CVE-2005-0001

Name of the Vulnerable Software and Affected Versions Linux kernel versions 2.2.x through 2.2.7 Linux kernel versions 2.4 through 2.4.29 Linux kernel versions 2.6 through 2.6.10 Debian GNU/Linux kernel-image-2.4.19-sun4u-smp (affected versions not specified) Debian GNU/Linux kernel-image-2.4.18-powerpc-xfs (affected versions not specified) Debian GNU/Linux kernel-image-2.4.18-sun4u (affected versions not specified) Debian GNU/Linux kernel-patch-benh (affected versions not specified) Debian GNU/Linux kernel-image-2.4.18-sun4u-smp (affected versions not specified) Debian GNU/Linux kernel-headers-2.4.19-sparc (affected versions not specified) Debian GNU/Linux kernel-headers-2.4.18-sparc (affected versions not specified) Debian GNU/Linux kernel-image-2.4.19-sun4u (affected versions not specified)

Description A race condition in the page fault handler for Linux kernel allows local users to execute arbitrary code via concurrent threads that share the same virtual memory space and simultaneously request stack expansion. Multiple vulnerabilities in Debian GNU/Linux kernel packages may lead to disruption of confidentiality, integrity, and availability of protected information, and can be exploited remotely.
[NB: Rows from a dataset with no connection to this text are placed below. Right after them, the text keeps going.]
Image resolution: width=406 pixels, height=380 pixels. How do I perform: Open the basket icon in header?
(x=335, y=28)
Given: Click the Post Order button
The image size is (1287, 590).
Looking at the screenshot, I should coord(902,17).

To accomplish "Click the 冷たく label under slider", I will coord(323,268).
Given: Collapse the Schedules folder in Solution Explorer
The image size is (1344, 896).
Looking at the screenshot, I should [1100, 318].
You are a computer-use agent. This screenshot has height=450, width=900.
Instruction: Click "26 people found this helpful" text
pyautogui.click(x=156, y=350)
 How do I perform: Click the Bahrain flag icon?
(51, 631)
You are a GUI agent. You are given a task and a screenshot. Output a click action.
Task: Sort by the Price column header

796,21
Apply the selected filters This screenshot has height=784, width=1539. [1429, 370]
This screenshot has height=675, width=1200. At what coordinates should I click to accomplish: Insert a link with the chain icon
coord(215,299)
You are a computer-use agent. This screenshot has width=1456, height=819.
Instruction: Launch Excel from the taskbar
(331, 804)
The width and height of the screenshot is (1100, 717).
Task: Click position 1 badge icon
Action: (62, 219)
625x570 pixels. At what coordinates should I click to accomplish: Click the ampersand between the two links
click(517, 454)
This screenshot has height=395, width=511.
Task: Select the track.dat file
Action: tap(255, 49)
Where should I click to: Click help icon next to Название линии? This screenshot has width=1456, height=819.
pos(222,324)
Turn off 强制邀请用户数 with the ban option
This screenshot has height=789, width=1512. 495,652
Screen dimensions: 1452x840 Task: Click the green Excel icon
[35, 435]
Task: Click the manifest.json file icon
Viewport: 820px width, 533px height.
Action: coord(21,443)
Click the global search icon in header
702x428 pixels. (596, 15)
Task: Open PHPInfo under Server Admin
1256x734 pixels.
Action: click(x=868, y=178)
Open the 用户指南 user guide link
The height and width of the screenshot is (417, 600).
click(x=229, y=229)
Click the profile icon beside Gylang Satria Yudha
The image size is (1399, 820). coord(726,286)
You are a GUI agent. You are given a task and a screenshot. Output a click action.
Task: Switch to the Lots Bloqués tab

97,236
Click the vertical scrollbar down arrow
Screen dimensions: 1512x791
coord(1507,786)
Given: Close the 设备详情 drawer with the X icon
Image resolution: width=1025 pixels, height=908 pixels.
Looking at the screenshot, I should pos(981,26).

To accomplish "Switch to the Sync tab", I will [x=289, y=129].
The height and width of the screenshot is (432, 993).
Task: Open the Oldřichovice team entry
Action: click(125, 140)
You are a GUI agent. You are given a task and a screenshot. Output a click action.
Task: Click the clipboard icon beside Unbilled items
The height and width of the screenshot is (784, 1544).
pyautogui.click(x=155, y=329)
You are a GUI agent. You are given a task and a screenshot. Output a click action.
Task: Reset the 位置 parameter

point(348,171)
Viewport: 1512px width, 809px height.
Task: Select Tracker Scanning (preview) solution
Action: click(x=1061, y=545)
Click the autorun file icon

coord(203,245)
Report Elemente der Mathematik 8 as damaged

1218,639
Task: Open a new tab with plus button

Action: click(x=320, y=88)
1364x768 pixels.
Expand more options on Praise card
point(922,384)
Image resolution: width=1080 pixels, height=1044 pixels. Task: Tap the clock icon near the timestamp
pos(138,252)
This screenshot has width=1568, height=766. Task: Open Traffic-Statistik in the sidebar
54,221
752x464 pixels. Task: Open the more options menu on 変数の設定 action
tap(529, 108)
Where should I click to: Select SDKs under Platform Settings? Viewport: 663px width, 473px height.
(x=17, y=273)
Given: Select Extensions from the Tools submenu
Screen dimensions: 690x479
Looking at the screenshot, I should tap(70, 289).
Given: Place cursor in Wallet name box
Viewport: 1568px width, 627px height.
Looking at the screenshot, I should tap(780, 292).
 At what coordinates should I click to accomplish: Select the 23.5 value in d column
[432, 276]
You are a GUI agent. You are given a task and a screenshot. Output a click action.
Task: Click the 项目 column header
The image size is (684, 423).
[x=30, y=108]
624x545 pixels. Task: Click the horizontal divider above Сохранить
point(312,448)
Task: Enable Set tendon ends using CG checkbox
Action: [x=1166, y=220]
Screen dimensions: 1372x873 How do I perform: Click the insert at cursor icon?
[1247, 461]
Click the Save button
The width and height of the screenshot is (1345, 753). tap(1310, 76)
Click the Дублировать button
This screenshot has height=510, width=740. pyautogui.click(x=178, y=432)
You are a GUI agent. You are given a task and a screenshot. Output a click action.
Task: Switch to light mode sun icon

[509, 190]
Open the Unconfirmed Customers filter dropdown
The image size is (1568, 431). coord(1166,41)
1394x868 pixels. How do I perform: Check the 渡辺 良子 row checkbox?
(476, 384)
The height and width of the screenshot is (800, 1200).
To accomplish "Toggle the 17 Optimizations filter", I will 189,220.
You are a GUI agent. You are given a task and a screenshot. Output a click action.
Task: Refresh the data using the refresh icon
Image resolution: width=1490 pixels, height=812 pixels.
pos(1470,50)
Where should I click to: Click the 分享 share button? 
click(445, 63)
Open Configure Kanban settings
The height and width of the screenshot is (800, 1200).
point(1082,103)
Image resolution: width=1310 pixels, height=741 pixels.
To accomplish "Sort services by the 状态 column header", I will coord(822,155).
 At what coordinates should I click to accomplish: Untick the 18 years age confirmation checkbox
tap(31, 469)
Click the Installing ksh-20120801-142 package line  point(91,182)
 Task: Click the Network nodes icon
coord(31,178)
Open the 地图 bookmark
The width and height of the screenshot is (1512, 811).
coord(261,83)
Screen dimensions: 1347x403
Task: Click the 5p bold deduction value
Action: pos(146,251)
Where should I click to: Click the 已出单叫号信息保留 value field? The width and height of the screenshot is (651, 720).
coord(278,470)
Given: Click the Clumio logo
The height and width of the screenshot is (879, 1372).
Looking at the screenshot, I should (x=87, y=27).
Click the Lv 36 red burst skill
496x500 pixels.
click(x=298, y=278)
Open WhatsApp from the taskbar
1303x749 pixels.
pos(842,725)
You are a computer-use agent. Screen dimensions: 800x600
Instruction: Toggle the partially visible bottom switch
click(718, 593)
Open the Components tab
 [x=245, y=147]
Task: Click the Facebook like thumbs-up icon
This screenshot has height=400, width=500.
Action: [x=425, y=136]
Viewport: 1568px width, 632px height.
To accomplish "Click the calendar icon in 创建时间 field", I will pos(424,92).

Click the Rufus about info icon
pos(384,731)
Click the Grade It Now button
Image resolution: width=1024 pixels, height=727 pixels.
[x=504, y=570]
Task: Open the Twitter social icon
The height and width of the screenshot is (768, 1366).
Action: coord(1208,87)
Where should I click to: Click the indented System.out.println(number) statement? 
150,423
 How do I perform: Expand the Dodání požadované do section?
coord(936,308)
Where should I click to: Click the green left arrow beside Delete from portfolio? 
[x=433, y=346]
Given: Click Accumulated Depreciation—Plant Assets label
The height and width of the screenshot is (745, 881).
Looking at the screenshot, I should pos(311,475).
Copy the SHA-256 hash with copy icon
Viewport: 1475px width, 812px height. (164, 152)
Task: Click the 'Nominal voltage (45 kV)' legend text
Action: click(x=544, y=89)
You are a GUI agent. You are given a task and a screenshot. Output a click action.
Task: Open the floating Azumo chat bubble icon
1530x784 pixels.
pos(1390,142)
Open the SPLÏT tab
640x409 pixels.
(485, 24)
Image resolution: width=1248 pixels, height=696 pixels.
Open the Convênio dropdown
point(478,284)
Recommendations For Linux kernel versions 2.2.x through 2.2.7, update to a version outside of this range to resolve the issue. For Linux kernel versions 2.4 through 2.4.29, update to a version outside of this range to resolve the issue. For Linux kernel versions 2.6 through 2.6.10, update to a version outside of this range to resolve the issue. For Debian GNU/Linux kernel-image-2.4.19-sun4u-smp, kernel-image-2.4.18-powerpc-xfs, kernel-image-2.4.18-sun4u, kernel-patch-benh, kernel-image-2.4.18-sun4u-smp, kernel-headers-2.4.19-sparc, kernel-headers-2.4.18-sparc, and kernel-image-2.4.19-sun4u, update to a version that is not vulnerable to resolve the issue. As a temporary workaround, consider restricting access to the vulnerable kernel packages until a patch is available.